Page 1 of 1

Line Splitup

Posted: Thu Jul 15, 2004 3:18 am
by badri
Hi,

I have a requirement like in the below scenario

I need to split source data in to multiples of 100 records and place a header record for them as given below

H...A...B..C....D..............................................1 (sequence number)
L1.........................E1.....F1.....G1......X............2
L2.........................E2.....F2.....G2......Y............3
.
.
L100.....................E100......F100.....G100.....X.........101

Where H is the header record and L1,L2...L100 are Line items and A,B,C,D,E,F,G are fields.

Now, I need to provide a separate summary line for all X records and a separate summary line for all Y records as given below.


H...A...B..C....D..............................................1 (sequence number)
L1.........................E1.....F1.....G1......X............2
.
L100.....................E100......F100.....G100.....X.........101

S1-------------------------------------------------------------- (summary line 1)

L2.........................E2.....F2.....G2......Y............3
.
.
S2--------------------------------------------------------------(summary line 2)

Note: Sequence number should be the max of the group line items (for X / Y records)

Posted: Thu Jul 15, 2004 5:47 am
by chulett
Is there a question in here somewhere? :?

You haven't given us any clues about your source data, only (apparently) what you need to do with it. Do you need help with "line splitup" or a different part or ?? Off the cuff...

* You can probably use the Row Splitter stage to help tell the difference between the header and detail records.

* Use constraints to run links off for the 'X' and 'Y' rows, each to an Aggregator stage to get your group totals.

* Write the output to seperate flat files and then combine and sort them, after job, using O/S scripts.

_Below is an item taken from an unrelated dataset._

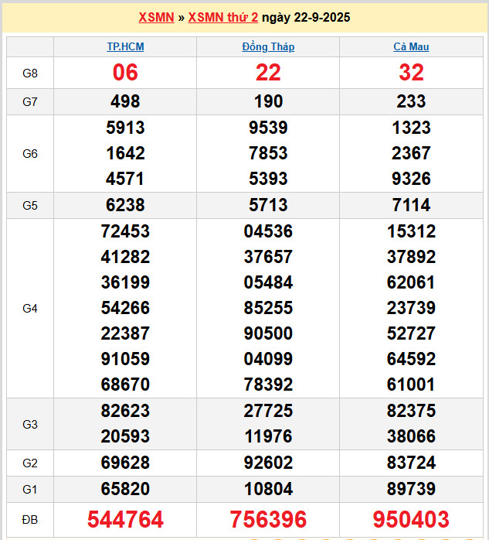Select the TP.HCM special prize number 544764
This screenshot has width=489, height=540.
[125, 519]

The last step can be a little tricky when you need to generate multiple 'sub total' type records. Creative use of a Hash File target is in order in that case. What I've done in the past is create a key for the hash that allows me to differentiate between header, detail and subtotal records but ensures I can get them out later in the proper sequence. Then you can have multiple processing streams writing to the same hash and then (in a second step or second job) pull the records out of the hash using a UV stage to enforce an order, leaving the key behind in the process.

Hope that helps get the creative juices flowing...